Los cuellos de botella mas comunes

Los frenos a la velocidad aparecen en cuatro puntos de la cadena:

- Almacén: recepción lenta, layouts no optimizados, inventario inexacto y falta de visibilidad en tiempo real.

- Transporte:  dependencia de un solo transportista, rutas no optimizadas y procesos de last-mile ineficientes.

- Aduanas:  documentación incorrecta, clasificaciones arancelarias erróneas o un agente aduanal reactivo. El inventario detenido en aduana sigue generando costos sin generar ingresos.

- Demanda:  pronósticos deficientes son la causa raíz más frecuente. Un mal forecast genera exceso en algunos SKUs y quiebre en otros al mismo tiempo.

¿Qué mejoras concretas puedes esperar?

Al optimizar tu velocidad de inventario obtienes: menor costo de almacenamiento, más capital de trabajo disponible, mejor fill rate y satisfacción del cliente, menor riesgo de obsolescencia y mayor poder de negociación con proveedores. En resumen: márgenes más sanos y una operación más ágil.

Los errores más frecuentes al gestionar inventario

- Ignorar la estacionalidad: Un DSI alto en producto de temporada previo a un pico de demanda no es necesariamente malo. El contexto importa.

- Métricas que no se actualizan en tiempo real: Un reporte semanal o mensual de rotación es útil para reportes, no para tomar decisiones operativas urgentes.

- Usar una sola métrica: Ninguna de las métricas anteriores cuenta la historia completa por sí sola.
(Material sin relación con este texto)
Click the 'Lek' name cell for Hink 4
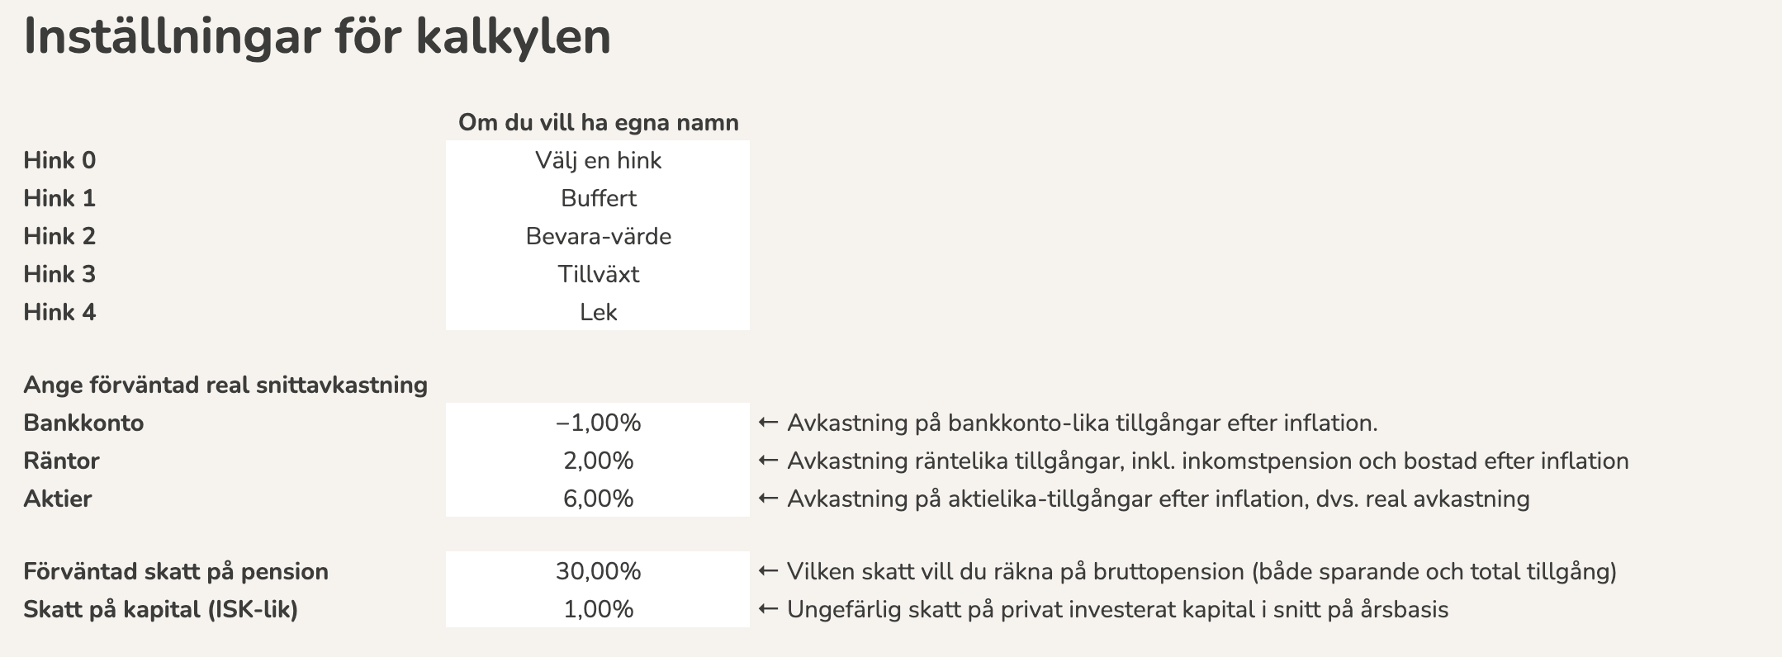 point(598,312)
Deben leerse en conjunto y en contexto.

- Metricas estáticas: lo que funcionaba con anterioridad puede perder relevancia en el presente. Los KPIs deben evolucionar junto con el negocio.

Inventario como "flujo", no como reserva

El cambio de paradigma más importante es dejar de ver el inventario como un activo estático que se acumula y empezar a verlo como capital en movimiento. Un enfoque que busca que los productos pasen el menor tiempo posible en reposo, reponiendo solo lo que la demanda real ha consumido (sistema "pull o de arranque").

En la práctica esto significa: comprar en lotes más pequeños y frecuentes, tener visibilidad en tiempo real en toda la cadena, sincronizar proveedores al ritmo de la demanda y eliminar los procesos que generan inventario parado innecesariamente.

El inventario óptimo no es el máximo posible: es el mínimo necesario para satisfacer la demanda sin comprometer la capacidad de respuesta.

¿Por dónde empezar hoy?

Seis pasos en orden de prioridad:

1. Mide primero: Calcula tu rotación y DVI segmentados por categoría, no solo en promedio.

2. Audita tu pronóstico: Si compras basándote en "lo del año pasado", ahí está tu primera oportunidad de mejora.

3. Encuentra el cuello de botella: atacar el area correcta tiene efecto multiplicador.

4. Revisa la cadena completa: El problema rara vez vive en un solo punto.

5. Implementa visibilidad en tiempo real:  Sin datos actualizados, cualquier optimización es provisional.